__Texte extrait__
____
[Review] Spider-Woman, par Hopeless et Rodriguez

Par Cosmos @midnight_peanut

Spider-Woman semble être un personnage dont on entend plus parler pour les polémiques qui l’accompagnent (la fameuse couverture de Manara en août 2014, puis l’annonce controversée de sa grossesse en juin 2015) que pour les qualités de sa série ou pour sa personnalité. ET C’EST UNE TRAGÉDIE, car son titre solo est l’un de mes préférés chez Marvel actuellement, avec les aventures d’une certaine fille écureuil. Retour sur une héroïne et une série injustement méconnues.

Ce qu’il faut savoir sur Jessica Drew AKA Spider-Woman

Jessica développa des pouvoirs suite à une expérience de son père lorsqu’elle était petite, puis fut recueillie et formée à l’espionnage et au combat par l’HYDRA. Des années plus tard, elle réalisa cependant qu’elle n’était pas vraiment dans le camp des gentils… Avance rapide jusqu’en 2005, où le scénariste Brian Bendis la sortit de l’oubli dans lequel elle était tombée : alors qu’elle travaillait comme détective privée, elle fut invitée à rejoindre les prestigieux New Avengers.
____
__Données enregistrées__
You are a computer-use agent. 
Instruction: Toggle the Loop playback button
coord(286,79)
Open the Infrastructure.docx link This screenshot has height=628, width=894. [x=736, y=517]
____
__Exercices__
(1) Recopiez le passage de la critique de Spider-Woman qui débute aux mots « [Review] Spider-Woman, par » et s'arrête après « série injustement méconnues. ».
(2) Selon la critique de Spider-Woman, quel scénariste a sorti Jessica Drew de l'oubli en 2005 ?

__Réponses aux exercices__
(1)
[Review] Spider-Woman, par Hopeless et Rodriguez

Par Cosmos @midnight_peanut

Spider-Woman semble être un personnage dont on entend plus parler pour les polémiques qui l’accompagnent (la fameuse couverture de Manara en août 2014, puis l’annonce controversée de sa grossesse en juin 2015) que pour les qualités de sa série ou pour sa personnalité. ET C’EST UNE TRAGÉDIE, car son titre solo est l’un de mes préférés chez Marvel actuellement, avec les aventures d’une certaine fille écureuil. Retour sur une héroïne et une série injustement méconnues.

(2) Brian Bendis.